*** Data ***

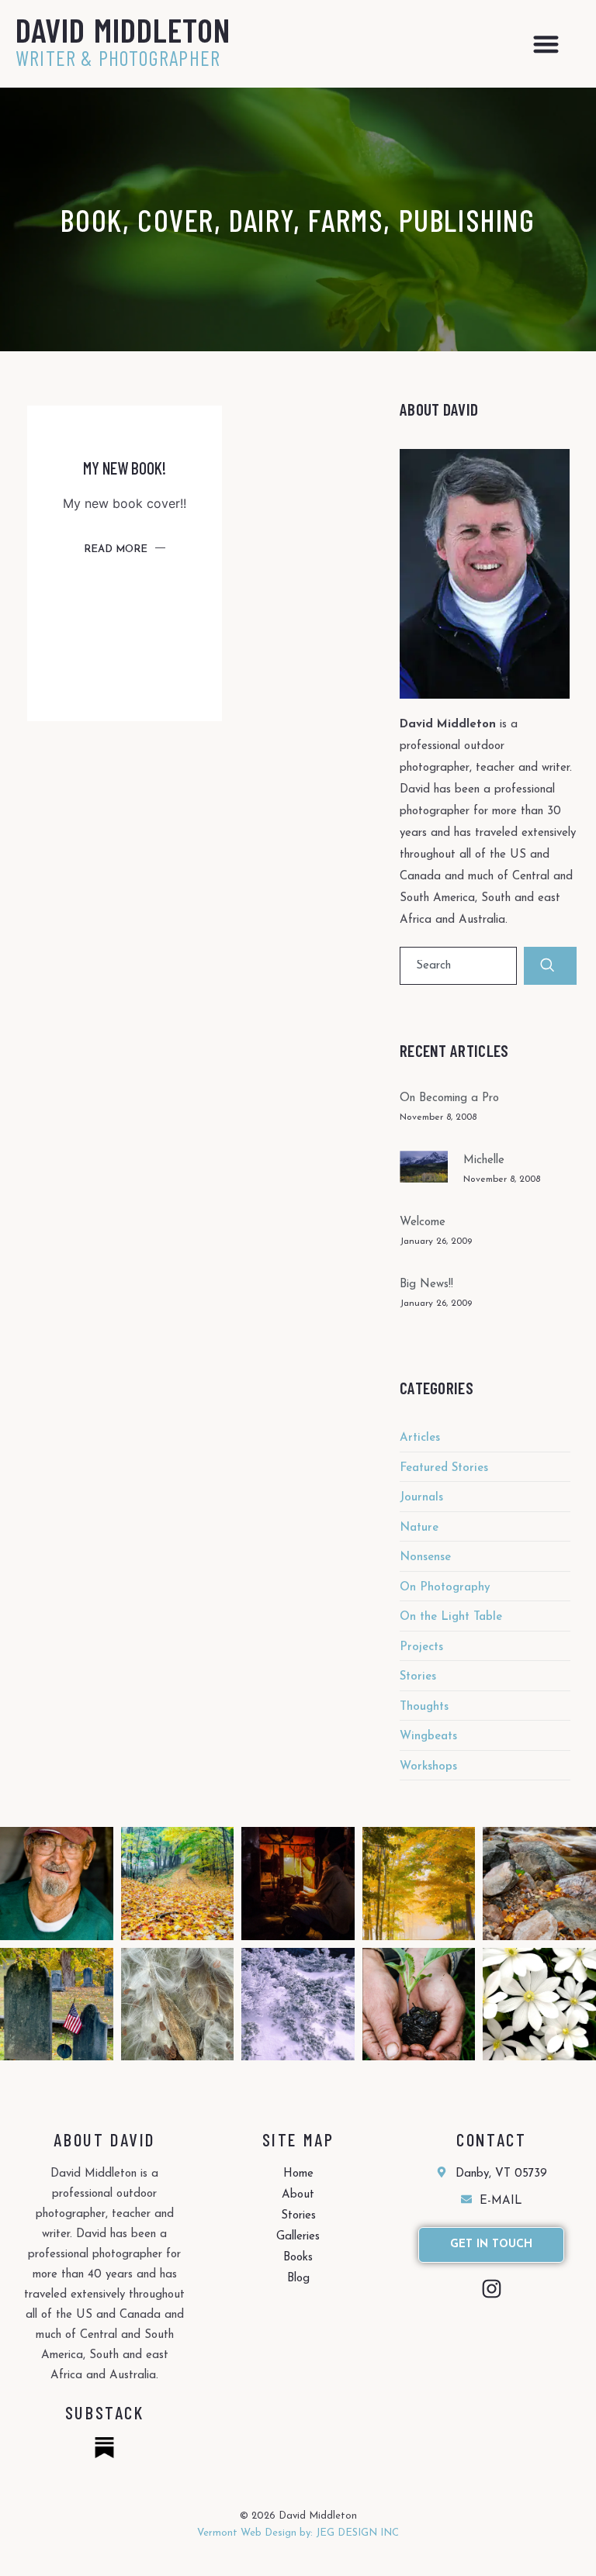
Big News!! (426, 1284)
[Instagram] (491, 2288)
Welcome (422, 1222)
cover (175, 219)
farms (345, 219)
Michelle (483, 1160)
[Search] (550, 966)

*** End of Data ***
*** Data ***

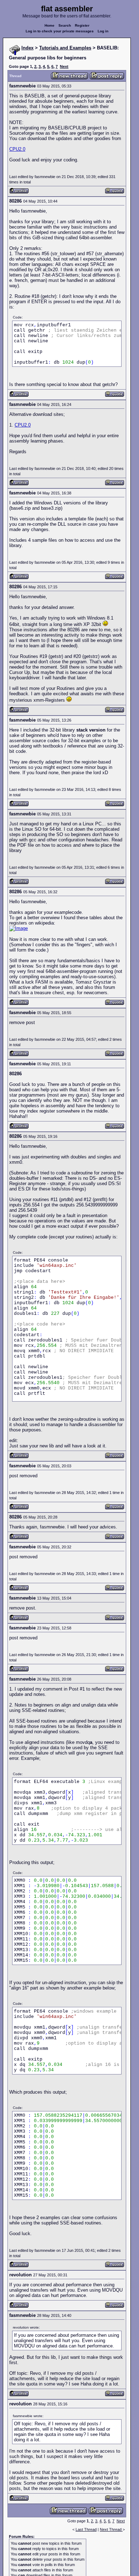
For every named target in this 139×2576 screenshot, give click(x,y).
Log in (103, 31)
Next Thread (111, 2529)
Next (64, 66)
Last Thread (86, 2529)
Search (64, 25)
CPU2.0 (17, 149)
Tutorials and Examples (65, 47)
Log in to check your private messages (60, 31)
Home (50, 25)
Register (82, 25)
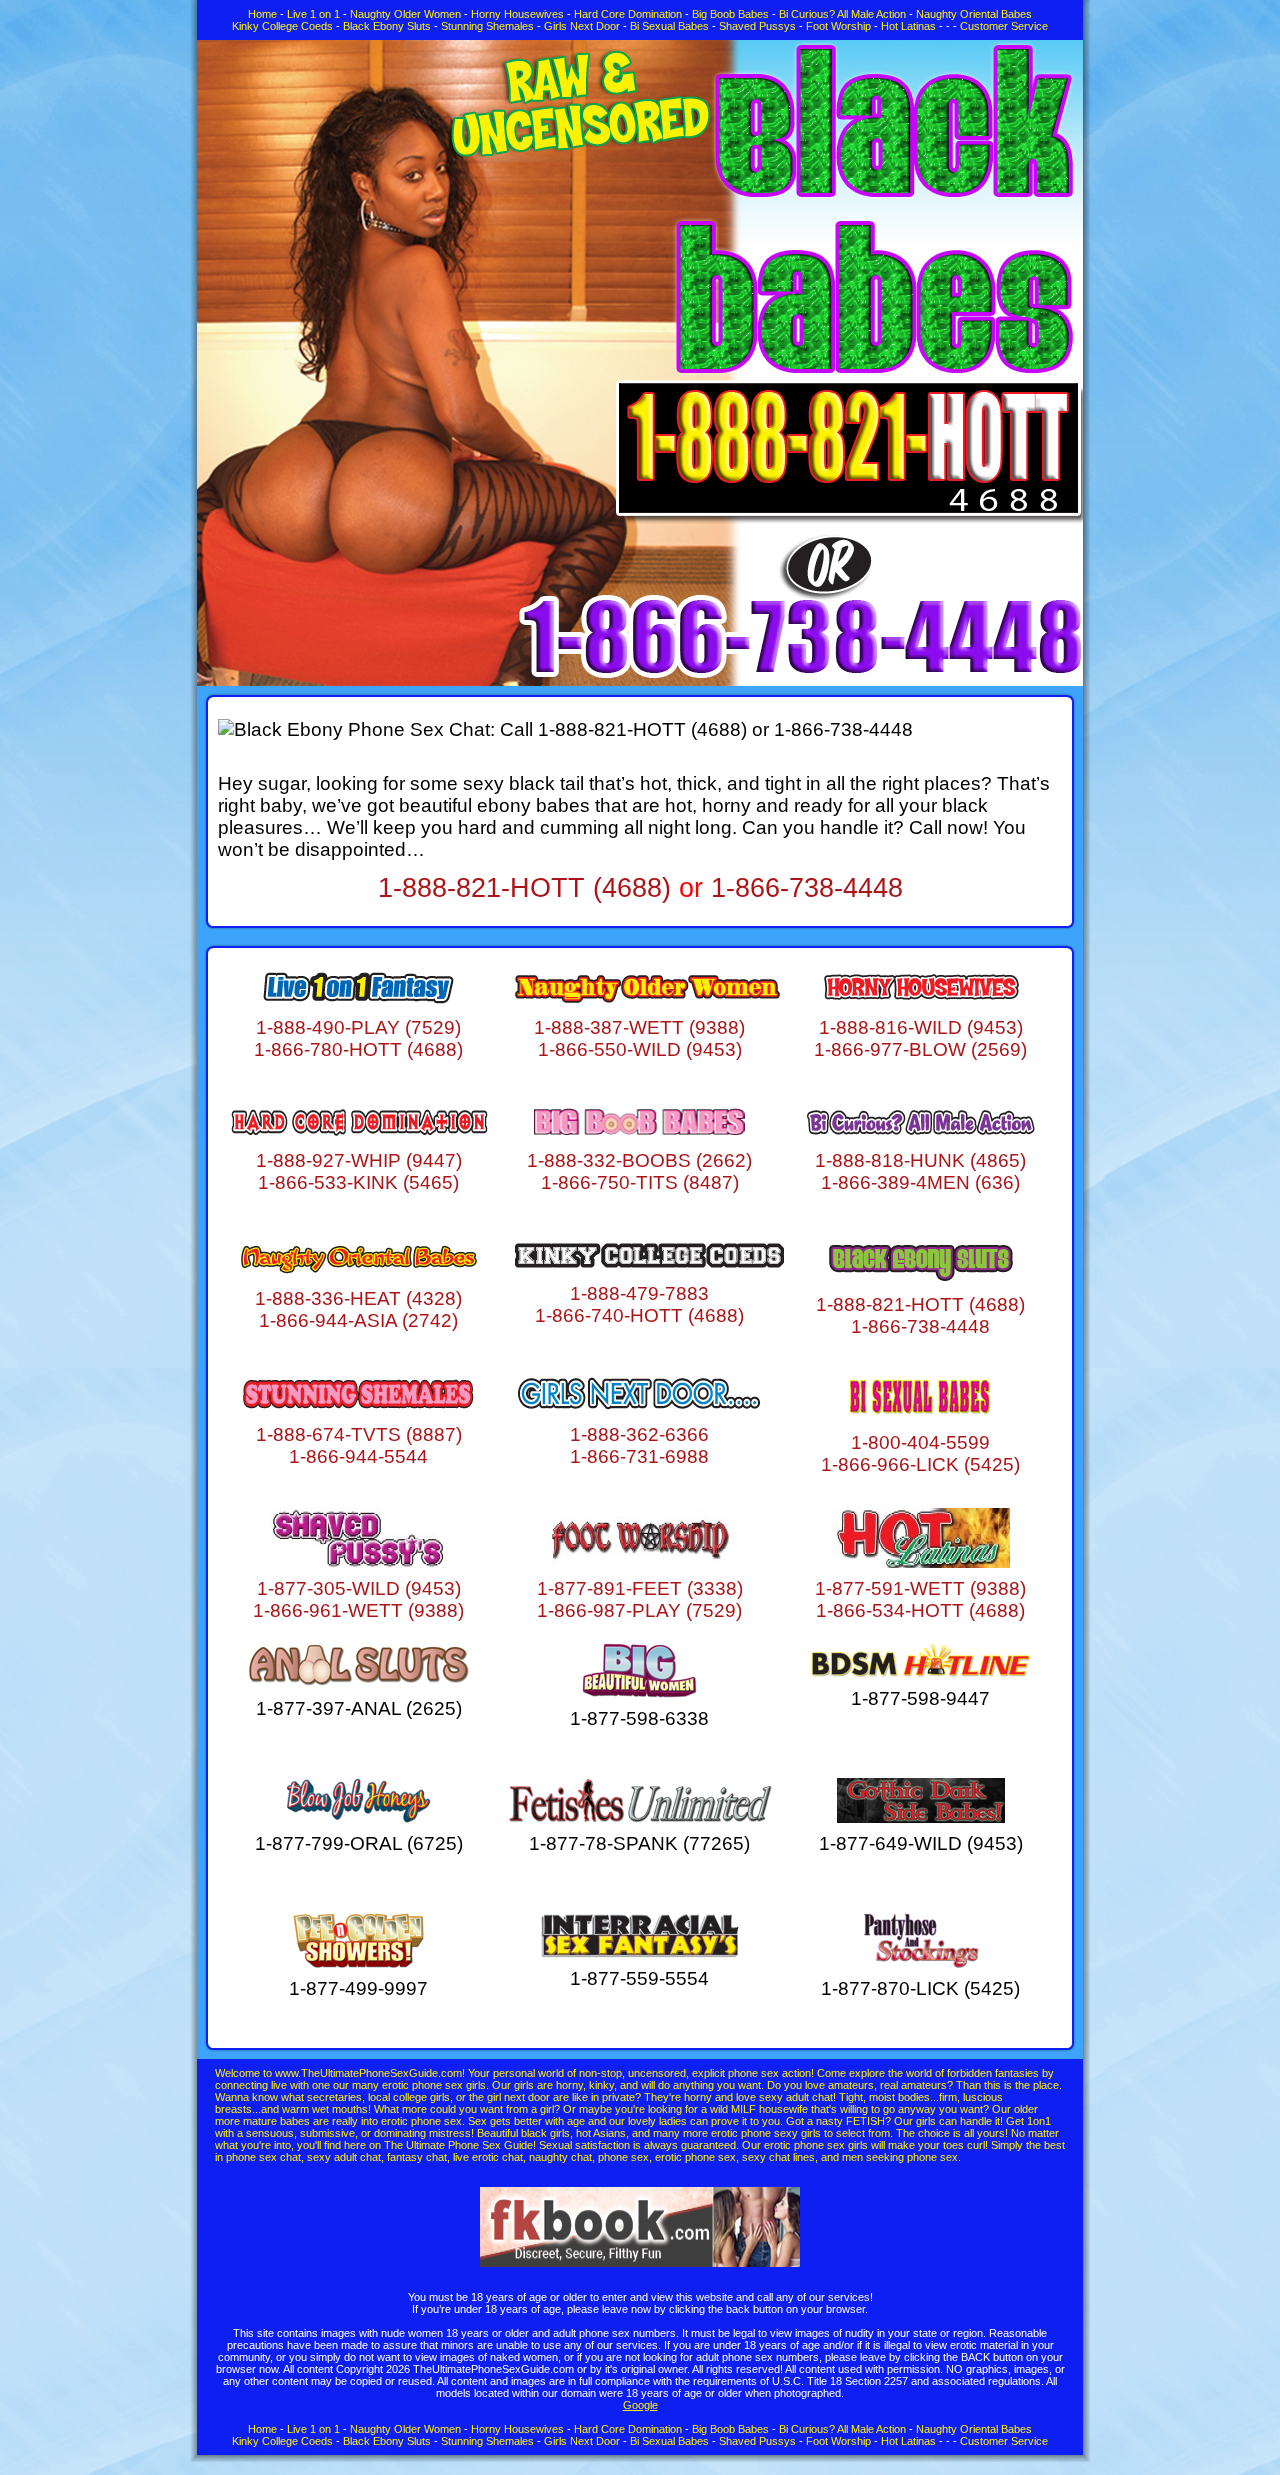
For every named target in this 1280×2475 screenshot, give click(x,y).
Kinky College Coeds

*** End of Data ***

▶ _What you should do_
Scan the lines above for "target", then copy every one that has it.

▶ _Task solution_
For every named target in this 139×2576 screenshot, give click(x,y).
For every named target in this 1280×2475 screenshot, give click(x,y).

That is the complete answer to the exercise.